Pero es en el campo de las ciencias sociales y las humanidades en el que me quiero centrar. El desprestigio del formato libro, su escaso “valor curricular” de cara a la promoción profesional están convirtiendo en residual la transmisión del conocimiento en un formato indispensable para la realización de reflexiones y análisis en profundidad. Por otra parte, las revistas científicas de las que hablamos atienden de forma prioritaria a intereses muy concretos y tienen posicionamientos teóricos y metodológicos muy claros. Estos posicionamientos parten de postulados ideológicos que justifican y avalan las políticas actuales y que se ocultan tras un “discurso cientificista” que esconde su inconsistencia. La posibilidad de investigar desde posicionamientos percibidos como heterodoxos o trabajar sobre objetos de estudio considerados marginales se ve reducida cada vez más. Se trabaja sobre premisas indemostradas y con metodologías que sesgan resultados en aras de la conservación del statu quo.

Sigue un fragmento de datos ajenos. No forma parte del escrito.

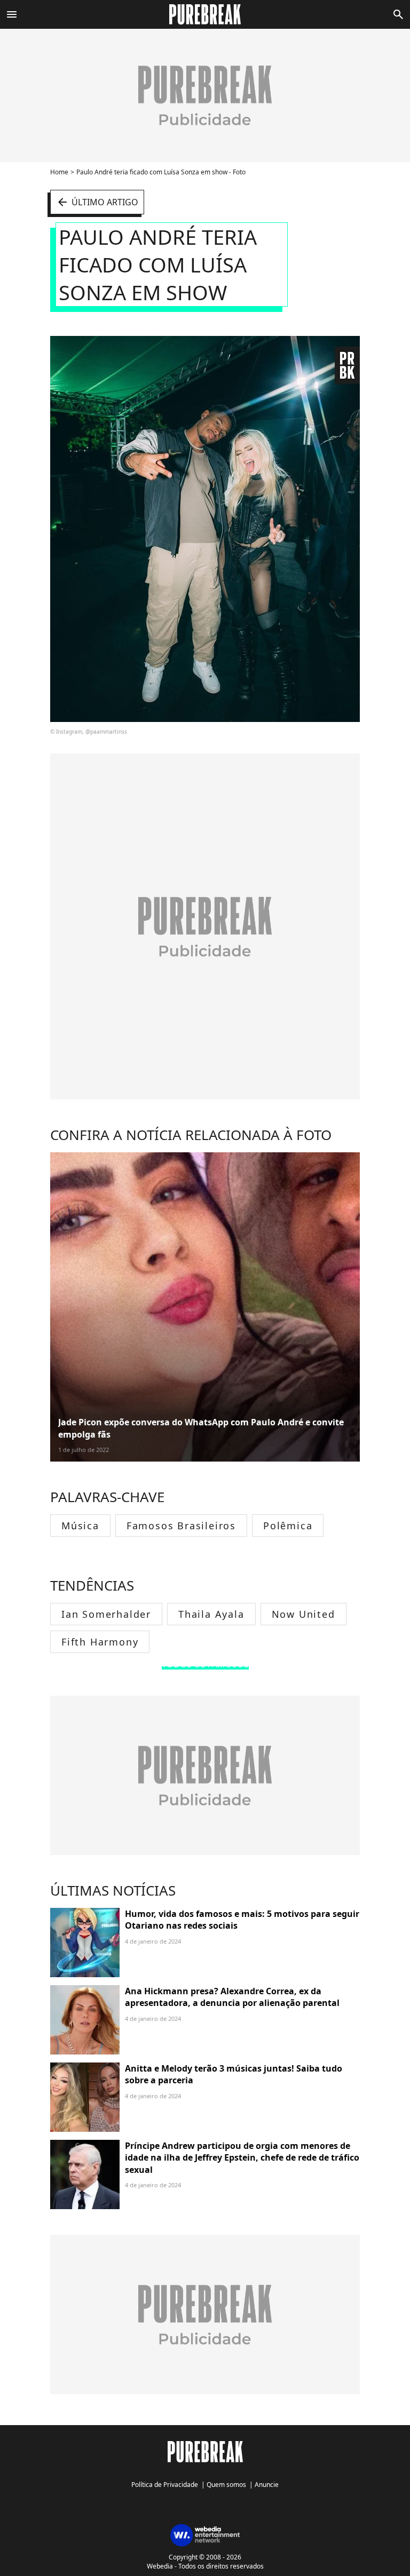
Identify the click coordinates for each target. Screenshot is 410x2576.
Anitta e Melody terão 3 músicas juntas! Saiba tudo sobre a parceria (233, 2074)
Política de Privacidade (164, 2484)
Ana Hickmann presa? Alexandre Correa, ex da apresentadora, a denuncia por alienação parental (232, 1997)
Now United (303, 1614)
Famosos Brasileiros (181, 1525)
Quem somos (226, 2484)
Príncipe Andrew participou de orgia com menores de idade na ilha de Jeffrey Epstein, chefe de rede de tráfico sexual (242, 2158)
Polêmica (287, 1525)
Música (80, 1525)
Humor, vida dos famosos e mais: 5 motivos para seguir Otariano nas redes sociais (242, 1919)
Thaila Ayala (211, 1614)
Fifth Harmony (99, 1641)
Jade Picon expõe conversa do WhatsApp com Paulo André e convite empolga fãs (201, 1428)
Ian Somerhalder (106, 1614)
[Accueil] (205, 14)
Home (59, 171)
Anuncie (267, 2484)
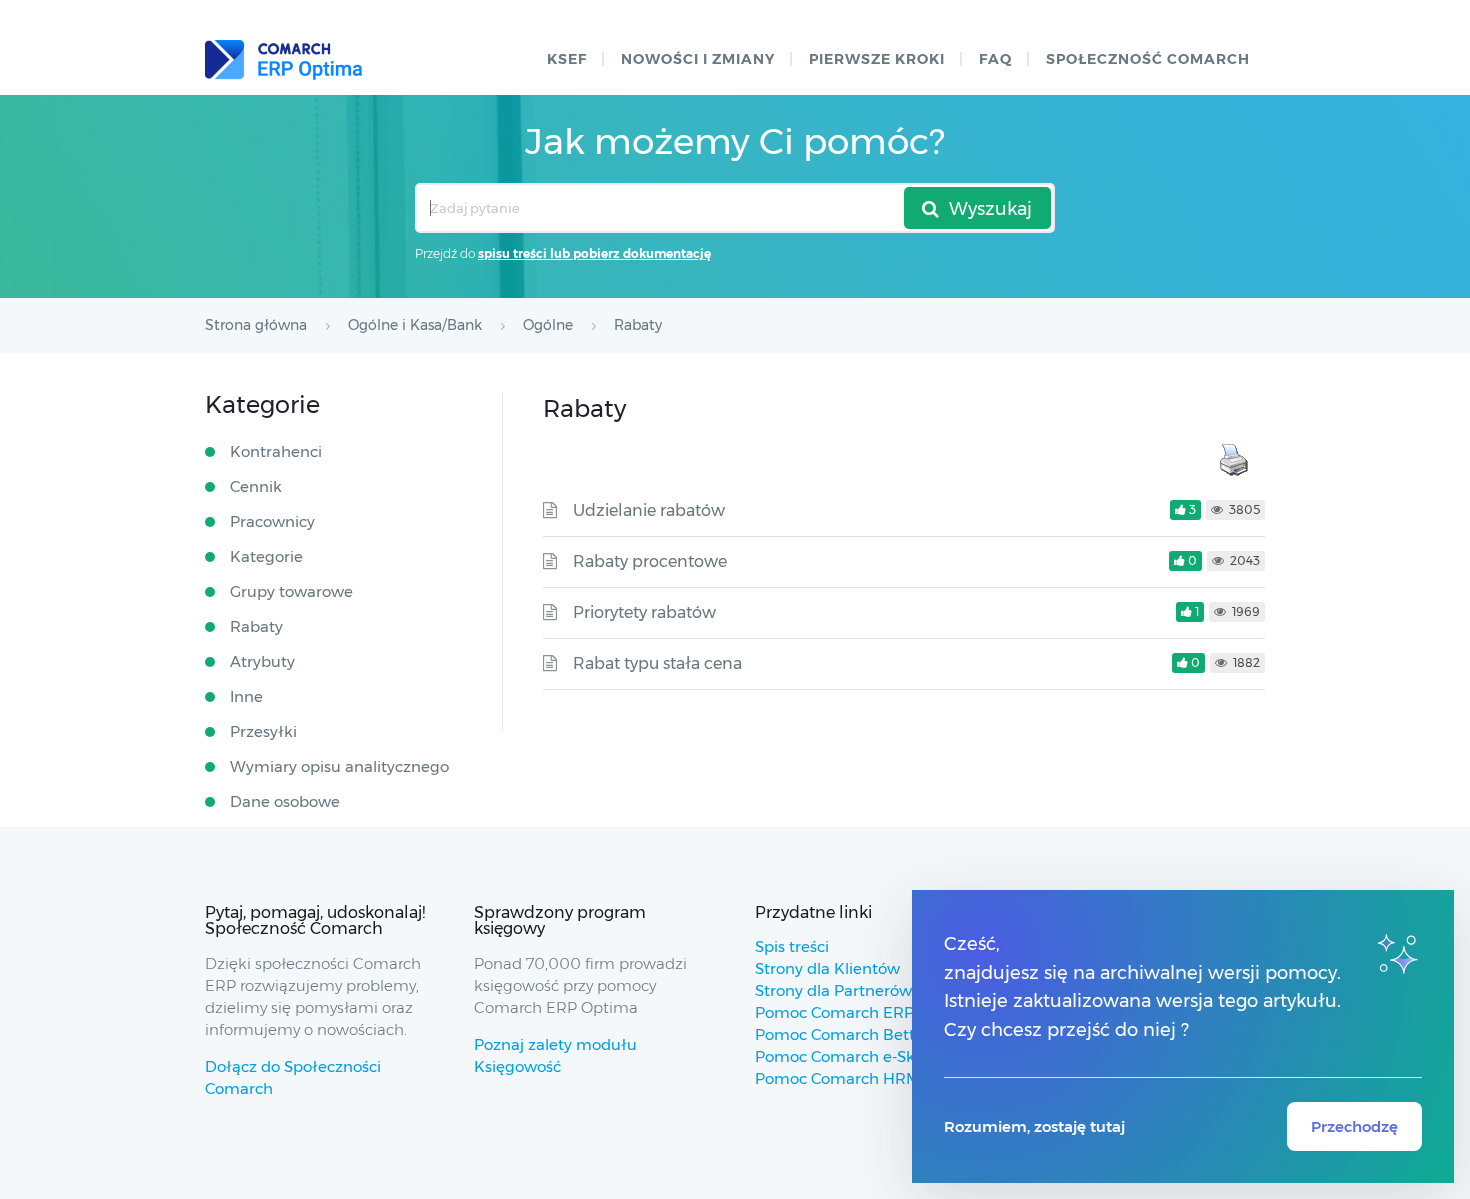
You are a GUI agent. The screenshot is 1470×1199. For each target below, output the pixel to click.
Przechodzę (1354, 1126)
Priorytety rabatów (644, 612)
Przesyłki (263, 731)
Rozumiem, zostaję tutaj (1034, 1126)
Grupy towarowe (291, 591)
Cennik (256, 486)
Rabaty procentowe (650, 561)
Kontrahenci (276, 451)
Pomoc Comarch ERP (834, 1012)
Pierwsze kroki (877, 59)
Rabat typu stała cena (657, 663)
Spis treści (792, 946)
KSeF (567, 59)
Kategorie (266, 556)
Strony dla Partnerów (833, 990)
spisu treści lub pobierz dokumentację (594, 253)
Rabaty (256, 626)
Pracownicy (272, 521)
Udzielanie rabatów (649, 510)
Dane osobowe (285, 801)
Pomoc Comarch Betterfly (851, 1034)
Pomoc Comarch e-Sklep (846, 1056)
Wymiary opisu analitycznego (339, 766)
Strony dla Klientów (827, 968)
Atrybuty (262, 661)
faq (995, 59)
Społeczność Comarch (1148, 59)
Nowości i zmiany (698, 59)
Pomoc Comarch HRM (837, 1078)
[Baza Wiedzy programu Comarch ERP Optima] (283, 60)
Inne (246, 696)
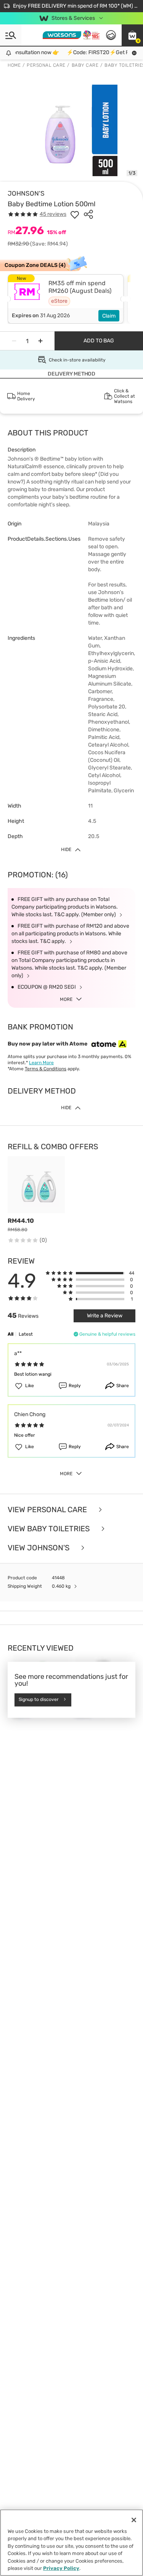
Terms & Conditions (45, 1068)
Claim (109, 316)
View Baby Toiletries (50, 1528)
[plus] (40, 341)
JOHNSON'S (26, 193)
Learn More (41, 1062)
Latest (26, 1334)
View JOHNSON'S (39, 1547)
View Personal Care (48, 1509)
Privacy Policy (61, 2568)
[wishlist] (74, 214)
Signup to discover (39, 1699)
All (10, 1334)
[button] (132, 35)
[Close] (133, 2520)
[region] (71, 2542)
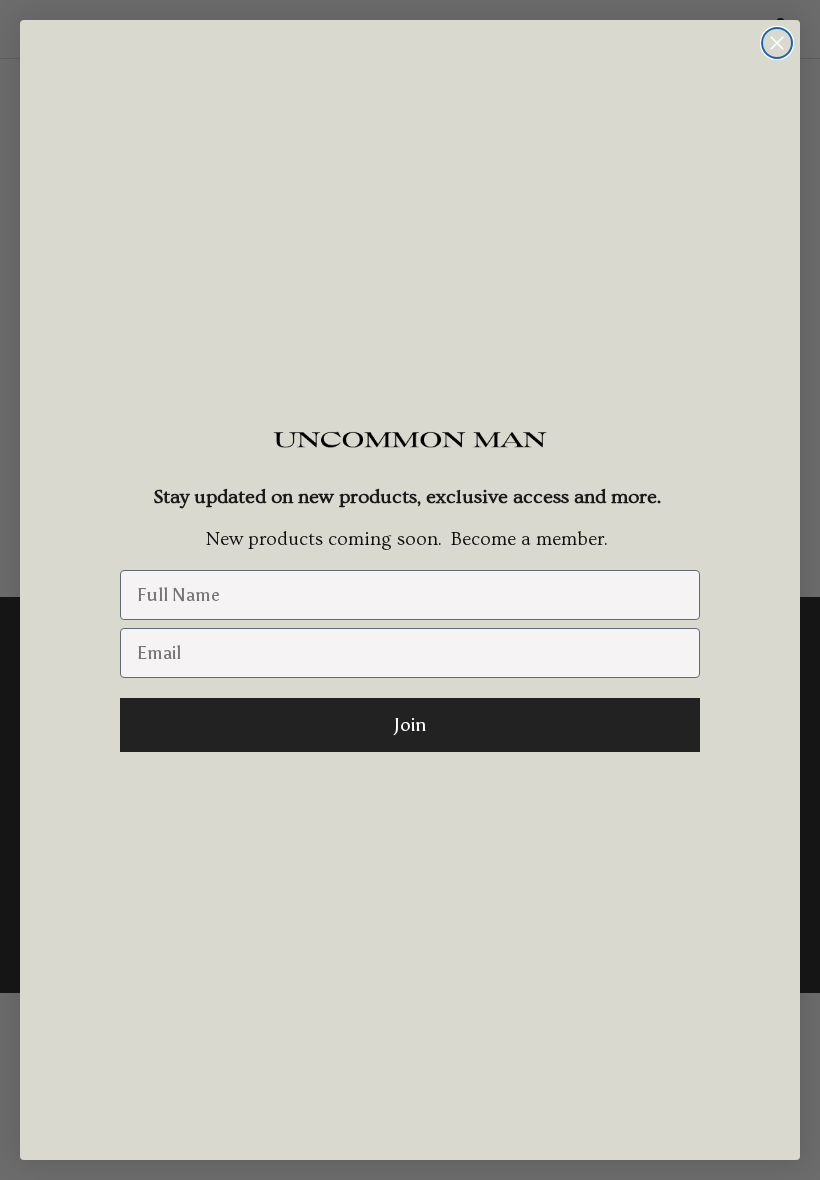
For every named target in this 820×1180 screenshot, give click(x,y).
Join (410, 725)
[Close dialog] (777, 43)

Jesús Ibáñez afirmaba que la investigación social era un actor fundamental en el cambio social, ya sea para promoverlo o frenarlo. La configuración de este sistema de evaluación de la ciencia ha dejado en papel mojado la todavía en vigor Ley de Ciencia de 2011, último ejemplo de que es posible un consenso en este ámbito. El conjunto de las ciencias sociales, el trabajo de investigación en estos campos del conocimiento, han quedado constreñidas al espacio exiguo otorgado por las lógicas de una hegemonía que les otorga un papel subsidiario y que rechaza la lengua española como vehículo de transmisión del conocimiento. Las lógicas geoestratégicas y coloniales anglosajonas colisionan irremediablemente con criterios que establezcan como prioritarias líneas de investigación que aborden los problemas sociales desde una perspectiva emancipadora y de justicia social.

A menudo me gusta recordar que aunque la ciencia no solo sea un discurso del poder, a veces es sobre todo eso: un discurso del poder. Una parte importante de la producción publicada en investigación social es de muy dudosa utilidad si nos atenemos al interés de los problemas sociales que intenta resolver y de muy dudosa calidad si observamos las inconsistencias metodológicas, la falta de datos que permitan su replicabilidad y la asunción como verdades irrefutables de premisas ideológicas que sustentan el discurso dominante.

Frecuentemente, si uno repasa los artículos de estas revistas, llega a la conclusión que gran parte de los productos de la investigación social publicados tiene como fin prioritario avalar un relato donde la realidad se ajuste a los intereses de los grupos dominantes.

Ha llegado el momento de plantearnos seriamente que la ciencia y el conocimiento no pueden situarse al margen de ninguna estrategia de disputa de la hegemonía. Eso lo sabía muy bien Joseph Goebbels.